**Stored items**
---+---

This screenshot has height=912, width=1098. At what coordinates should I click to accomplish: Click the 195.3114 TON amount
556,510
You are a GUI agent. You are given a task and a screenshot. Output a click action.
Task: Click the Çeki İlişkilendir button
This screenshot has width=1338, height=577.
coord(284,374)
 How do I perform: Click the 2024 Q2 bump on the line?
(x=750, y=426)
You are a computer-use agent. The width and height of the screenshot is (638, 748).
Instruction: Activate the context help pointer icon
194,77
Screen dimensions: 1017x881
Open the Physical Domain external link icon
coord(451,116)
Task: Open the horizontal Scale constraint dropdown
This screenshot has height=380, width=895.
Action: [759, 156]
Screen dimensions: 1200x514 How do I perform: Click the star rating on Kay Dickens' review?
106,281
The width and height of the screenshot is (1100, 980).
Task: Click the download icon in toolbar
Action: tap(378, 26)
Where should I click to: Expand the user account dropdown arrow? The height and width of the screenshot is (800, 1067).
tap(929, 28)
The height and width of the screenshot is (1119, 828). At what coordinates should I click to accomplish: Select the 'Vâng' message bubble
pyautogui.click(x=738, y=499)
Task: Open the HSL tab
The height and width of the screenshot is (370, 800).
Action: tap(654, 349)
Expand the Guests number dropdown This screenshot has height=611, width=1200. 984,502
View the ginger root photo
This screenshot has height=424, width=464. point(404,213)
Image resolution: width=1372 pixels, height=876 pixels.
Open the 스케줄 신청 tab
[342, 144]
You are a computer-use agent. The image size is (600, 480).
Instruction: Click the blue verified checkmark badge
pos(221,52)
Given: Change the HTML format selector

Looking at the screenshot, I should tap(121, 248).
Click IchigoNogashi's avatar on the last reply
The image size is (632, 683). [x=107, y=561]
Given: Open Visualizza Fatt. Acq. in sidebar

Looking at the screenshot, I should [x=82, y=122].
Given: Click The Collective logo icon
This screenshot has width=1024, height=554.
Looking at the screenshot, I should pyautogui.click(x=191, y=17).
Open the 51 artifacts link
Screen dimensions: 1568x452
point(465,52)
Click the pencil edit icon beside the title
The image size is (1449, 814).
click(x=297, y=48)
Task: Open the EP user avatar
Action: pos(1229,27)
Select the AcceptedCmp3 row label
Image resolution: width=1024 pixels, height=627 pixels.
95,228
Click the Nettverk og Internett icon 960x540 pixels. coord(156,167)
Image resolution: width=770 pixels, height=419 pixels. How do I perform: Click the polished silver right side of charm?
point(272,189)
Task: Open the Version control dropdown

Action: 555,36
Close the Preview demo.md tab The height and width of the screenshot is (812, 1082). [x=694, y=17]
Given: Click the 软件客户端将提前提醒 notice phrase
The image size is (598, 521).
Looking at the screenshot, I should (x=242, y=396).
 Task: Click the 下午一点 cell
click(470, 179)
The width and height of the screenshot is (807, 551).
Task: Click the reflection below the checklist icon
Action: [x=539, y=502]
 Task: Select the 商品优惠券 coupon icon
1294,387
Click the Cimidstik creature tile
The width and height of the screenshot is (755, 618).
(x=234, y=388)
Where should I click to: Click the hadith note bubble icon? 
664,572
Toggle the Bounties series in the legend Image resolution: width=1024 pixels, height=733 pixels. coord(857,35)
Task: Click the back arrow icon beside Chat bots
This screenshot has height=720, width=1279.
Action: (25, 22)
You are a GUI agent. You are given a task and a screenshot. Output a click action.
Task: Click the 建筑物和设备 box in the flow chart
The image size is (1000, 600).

---+---

**Work to complete**
Output nothing but the line containing "This screenshot has height=720, width=1279." and each line after it in the entries above, exactly as written.

**Response area**
This screenshot has height=720, width=1279.
Action: (25, 22)
You are a GUI agent. You are given a task and a screenshot. Output a click action.
Task: Click the 建筑物和设备 box in the flow chart
The image size is (1000, 600).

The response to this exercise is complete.